In questo momento di grande disorientamento, di incertezza generalizzata del presente, di mancanza di orizzonti e scenari futuri, siamo alla ricerca di punti di approdo, di ancoraggi per sopravvivere allo spaesamento generato dall’emergenza sanitaria.

La pandemia che ha fatto irruzione nelle nostre vite ha posto allo scoperto, con innegabile evidenza, le disfunzionalità di un assetto socio economico globale ormai insostenibile: il cambiamento climatico, l’aumento endemico delle disuguaglianze sociali, lo scacco della democrazia e della politica al servizio delle forze economico/finanziarie.

Nella tragedia appare ormai evidente che non si può continuare ad aggiustare le cose alla vecchia maniera come è avvenuto con la crisi economica del 2008, ritornando con lo sguardo al passato, dando nuove vesti a vecchie logiche.

Non bastano riforme, c’è bisogno di una trasformazione radicale, di nuove mappe cognitive, di un nuovo paradigma che riesca a destrutturare una visione predatoria del mondo organizzata sulla massimizzazione dei profitti e sullo sfruttamento degli uni sugli altri, e ancor più sulle altre.

Occorre una nuova visione fondata sulla cura dell’ecosistema, delle persone, delle relazioni, che ribalti la gerarchia delle priorità, che riesca a sostenere le interconnessioni tra riproduzione e produzione in maniera più equa rileggendo priorità e bisogni.

Non è di certo facile, la resistenza è fortissima e passa anche attraverso la negazione dei dati di realtà, la svalutazione costante, se non addirittura l’oscuramento mediatico del punto di vista di chi propone narrazioni alternative a quella dominante e si oppone alla deriva dei diritti.

Ma qualcosa di importante e dirompente sta accadendo, disseminato e brulicante nel pianeta, si fa strada un po’ ovunque “il soggetto imprevisto della storia”, le donne.

L’elezione di Kamala Harris, prima vicepresidente degli Stati Uniti fiera delle sue origini indiane e giamaicane, è molto più di un’emozione per chi crede che l’affermarsi di una sia la vittoria per tutte, così come il prendere tempo del governo polacco per la nuova legge sull’aborto dopo le grandi proteste delle ultime settimane è molto più di una vittoria contro l’oscurantismo misogino.
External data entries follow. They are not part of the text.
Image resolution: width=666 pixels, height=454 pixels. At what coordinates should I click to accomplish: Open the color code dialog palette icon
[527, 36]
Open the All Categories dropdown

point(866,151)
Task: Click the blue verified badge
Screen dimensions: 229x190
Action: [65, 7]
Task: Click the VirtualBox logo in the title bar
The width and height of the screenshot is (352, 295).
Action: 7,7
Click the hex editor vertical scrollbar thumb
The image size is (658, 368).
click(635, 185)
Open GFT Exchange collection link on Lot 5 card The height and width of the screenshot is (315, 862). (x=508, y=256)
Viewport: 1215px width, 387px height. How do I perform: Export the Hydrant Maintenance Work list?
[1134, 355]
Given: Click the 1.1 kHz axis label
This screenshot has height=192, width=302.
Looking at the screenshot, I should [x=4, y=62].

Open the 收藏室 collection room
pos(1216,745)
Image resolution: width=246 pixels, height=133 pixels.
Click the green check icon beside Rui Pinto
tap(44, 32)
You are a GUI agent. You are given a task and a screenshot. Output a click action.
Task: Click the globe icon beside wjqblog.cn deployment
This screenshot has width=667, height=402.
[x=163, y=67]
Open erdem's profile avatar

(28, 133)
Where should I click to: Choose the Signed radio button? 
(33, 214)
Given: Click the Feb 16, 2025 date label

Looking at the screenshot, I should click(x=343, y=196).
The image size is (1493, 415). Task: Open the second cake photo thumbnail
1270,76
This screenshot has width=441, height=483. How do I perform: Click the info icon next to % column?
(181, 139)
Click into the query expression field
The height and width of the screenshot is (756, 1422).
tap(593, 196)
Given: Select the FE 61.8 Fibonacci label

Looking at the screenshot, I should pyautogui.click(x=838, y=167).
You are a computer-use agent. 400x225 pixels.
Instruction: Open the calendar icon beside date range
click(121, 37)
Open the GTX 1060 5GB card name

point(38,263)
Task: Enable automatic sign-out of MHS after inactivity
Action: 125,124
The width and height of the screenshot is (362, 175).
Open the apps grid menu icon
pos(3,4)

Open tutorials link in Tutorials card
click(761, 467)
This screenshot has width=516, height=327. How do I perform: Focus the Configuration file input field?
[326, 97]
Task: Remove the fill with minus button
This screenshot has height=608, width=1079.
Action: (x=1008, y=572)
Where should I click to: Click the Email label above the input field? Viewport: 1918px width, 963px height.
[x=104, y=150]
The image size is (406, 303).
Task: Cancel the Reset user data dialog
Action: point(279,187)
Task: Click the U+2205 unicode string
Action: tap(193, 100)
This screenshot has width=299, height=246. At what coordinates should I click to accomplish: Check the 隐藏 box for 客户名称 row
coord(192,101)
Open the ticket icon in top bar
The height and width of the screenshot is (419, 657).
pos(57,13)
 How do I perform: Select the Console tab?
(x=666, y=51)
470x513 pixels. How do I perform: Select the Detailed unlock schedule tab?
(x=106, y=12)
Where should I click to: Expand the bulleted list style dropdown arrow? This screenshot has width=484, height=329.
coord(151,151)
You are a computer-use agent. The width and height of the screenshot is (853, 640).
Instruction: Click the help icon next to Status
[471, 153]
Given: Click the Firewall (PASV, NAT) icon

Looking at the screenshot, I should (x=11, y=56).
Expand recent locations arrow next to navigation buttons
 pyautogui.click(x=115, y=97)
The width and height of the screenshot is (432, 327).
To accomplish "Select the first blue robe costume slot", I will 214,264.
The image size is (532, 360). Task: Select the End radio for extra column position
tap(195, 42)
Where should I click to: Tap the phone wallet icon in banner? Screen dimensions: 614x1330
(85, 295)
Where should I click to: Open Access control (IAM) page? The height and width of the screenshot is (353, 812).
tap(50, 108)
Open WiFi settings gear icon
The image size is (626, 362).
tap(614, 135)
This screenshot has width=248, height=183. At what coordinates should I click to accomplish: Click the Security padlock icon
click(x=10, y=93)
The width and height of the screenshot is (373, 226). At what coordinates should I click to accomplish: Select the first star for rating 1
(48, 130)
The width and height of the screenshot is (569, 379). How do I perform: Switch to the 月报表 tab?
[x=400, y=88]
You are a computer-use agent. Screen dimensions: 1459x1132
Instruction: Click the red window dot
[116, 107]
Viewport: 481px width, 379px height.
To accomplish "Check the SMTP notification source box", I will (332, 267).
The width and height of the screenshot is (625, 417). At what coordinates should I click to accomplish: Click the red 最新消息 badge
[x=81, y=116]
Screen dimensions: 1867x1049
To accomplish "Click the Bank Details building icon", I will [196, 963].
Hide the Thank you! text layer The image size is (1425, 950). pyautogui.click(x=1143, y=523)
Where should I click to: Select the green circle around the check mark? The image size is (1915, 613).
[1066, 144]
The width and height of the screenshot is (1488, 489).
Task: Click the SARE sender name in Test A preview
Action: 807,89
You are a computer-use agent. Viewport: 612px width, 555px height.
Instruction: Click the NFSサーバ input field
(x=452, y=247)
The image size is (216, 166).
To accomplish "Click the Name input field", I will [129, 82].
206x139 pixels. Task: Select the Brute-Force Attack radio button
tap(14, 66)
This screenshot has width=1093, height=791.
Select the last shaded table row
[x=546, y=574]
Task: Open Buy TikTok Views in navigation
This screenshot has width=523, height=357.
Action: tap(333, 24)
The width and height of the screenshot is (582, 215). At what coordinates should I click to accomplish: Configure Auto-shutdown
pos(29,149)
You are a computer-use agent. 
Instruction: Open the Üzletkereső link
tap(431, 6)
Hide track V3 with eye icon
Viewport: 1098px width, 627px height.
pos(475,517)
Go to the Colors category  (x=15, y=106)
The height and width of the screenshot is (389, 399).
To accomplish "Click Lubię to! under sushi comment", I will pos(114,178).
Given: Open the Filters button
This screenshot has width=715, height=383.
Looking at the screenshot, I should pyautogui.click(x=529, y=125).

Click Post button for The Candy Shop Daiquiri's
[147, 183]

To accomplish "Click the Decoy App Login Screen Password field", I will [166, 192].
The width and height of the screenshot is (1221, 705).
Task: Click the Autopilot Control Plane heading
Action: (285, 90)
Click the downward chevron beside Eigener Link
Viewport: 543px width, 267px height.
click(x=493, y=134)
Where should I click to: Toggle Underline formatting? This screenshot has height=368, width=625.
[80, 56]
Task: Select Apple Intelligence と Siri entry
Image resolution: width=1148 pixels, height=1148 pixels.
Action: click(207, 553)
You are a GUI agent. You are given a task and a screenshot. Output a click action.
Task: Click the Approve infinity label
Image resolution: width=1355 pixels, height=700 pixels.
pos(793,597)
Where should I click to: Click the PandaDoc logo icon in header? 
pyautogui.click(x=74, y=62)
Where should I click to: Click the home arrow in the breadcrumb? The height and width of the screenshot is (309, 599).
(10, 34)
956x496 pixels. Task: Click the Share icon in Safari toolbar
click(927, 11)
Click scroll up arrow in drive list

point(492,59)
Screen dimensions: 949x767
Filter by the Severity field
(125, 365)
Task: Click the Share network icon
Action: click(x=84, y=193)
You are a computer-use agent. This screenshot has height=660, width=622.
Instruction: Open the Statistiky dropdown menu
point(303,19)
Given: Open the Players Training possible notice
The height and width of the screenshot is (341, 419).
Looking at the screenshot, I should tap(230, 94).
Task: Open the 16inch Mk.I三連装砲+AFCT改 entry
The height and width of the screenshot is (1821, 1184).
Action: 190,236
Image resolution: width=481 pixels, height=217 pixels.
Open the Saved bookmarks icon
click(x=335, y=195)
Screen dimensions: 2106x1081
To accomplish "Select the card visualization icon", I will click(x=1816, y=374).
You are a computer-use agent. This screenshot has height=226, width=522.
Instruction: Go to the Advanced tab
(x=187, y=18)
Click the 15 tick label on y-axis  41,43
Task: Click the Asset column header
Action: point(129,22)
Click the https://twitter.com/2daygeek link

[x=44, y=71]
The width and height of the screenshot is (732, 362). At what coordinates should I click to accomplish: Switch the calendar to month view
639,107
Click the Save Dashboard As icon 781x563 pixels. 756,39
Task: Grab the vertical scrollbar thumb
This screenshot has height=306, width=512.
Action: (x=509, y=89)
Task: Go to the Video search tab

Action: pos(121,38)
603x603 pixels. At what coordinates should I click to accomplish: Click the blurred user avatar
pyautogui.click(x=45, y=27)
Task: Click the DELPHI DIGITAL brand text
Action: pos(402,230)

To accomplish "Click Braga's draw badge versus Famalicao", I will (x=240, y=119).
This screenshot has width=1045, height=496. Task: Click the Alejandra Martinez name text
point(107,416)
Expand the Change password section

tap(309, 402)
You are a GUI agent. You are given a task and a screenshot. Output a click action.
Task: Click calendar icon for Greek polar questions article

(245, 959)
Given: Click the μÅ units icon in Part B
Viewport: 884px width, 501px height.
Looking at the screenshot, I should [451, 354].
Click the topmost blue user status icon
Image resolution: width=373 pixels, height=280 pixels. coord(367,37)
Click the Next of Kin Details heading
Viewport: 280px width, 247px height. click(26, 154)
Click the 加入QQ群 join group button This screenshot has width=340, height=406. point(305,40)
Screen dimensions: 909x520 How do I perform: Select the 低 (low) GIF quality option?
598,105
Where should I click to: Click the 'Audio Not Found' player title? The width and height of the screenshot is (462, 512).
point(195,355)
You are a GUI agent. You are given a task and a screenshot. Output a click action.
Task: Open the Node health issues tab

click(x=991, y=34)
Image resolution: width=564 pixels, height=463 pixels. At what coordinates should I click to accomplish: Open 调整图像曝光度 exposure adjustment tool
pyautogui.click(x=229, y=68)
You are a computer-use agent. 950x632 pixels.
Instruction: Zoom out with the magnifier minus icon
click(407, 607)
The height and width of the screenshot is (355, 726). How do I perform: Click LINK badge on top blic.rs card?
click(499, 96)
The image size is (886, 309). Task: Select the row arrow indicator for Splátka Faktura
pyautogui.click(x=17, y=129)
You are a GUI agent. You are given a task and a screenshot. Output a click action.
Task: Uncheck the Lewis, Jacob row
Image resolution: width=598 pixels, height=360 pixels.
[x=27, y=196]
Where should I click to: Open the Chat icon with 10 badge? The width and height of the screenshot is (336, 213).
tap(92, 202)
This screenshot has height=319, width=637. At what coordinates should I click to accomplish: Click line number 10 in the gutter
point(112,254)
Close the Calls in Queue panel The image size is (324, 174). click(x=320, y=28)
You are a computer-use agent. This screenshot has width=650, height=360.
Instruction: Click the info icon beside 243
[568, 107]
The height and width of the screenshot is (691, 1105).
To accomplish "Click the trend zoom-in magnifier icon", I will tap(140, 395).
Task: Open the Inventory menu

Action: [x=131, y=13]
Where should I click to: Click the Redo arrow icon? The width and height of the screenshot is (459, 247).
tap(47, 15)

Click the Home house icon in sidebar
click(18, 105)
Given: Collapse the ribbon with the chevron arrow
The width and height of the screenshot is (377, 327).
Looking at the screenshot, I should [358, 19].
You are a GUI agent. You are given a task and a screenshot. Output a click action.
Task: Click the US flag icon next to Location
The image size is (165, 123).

Negli ultimi anni, con il movimento MeToo e con la marea femminista di NUDM, dall’America Latina agli Stati Uniti, passando per l’Europa, si propongono nuovi spazi di resistenza contro l’ordine sociale, economico, simbolico, politico, culturale che vanno ben oltre le lotte contro la violenza patriarcale, e rappresentano una rivoluzione esistenziale che parte dai corpi e dalle relazioni per immaginare un altro mondo.

E’ da questi spazi di resistenza e dalle piccole e grandi esperienze generatrici di trasformazioni possibili realizzati dalle donne in ogni ambito, che bisogna attingere l’energia necessaria per contrastare questa versione globalizzata di capitalismo neoliberale e la sua deriva autoritaria, razzista, misogina e omofoba.

Sono convinta, e non sono la sola, che sarà la forza delle donne ad attivare il cambiamento necessario perché il nostro obiettivo, come ci insegna il femminismo, non è partecipare alla gestione del potere ma promuovere una critica radicale del concetto stesso di potere quale condizione imprescindibile per una liberazione autentica.
Mio compito nelle pagine di questa rubrica sarà mostrarne la potenza e raccontarne la vitalità. Intanto volete un buon punto di partenza? Eccolo: Carla Lonzi, Sputiamo su Hegel, Feltrinelli, Milano 2013.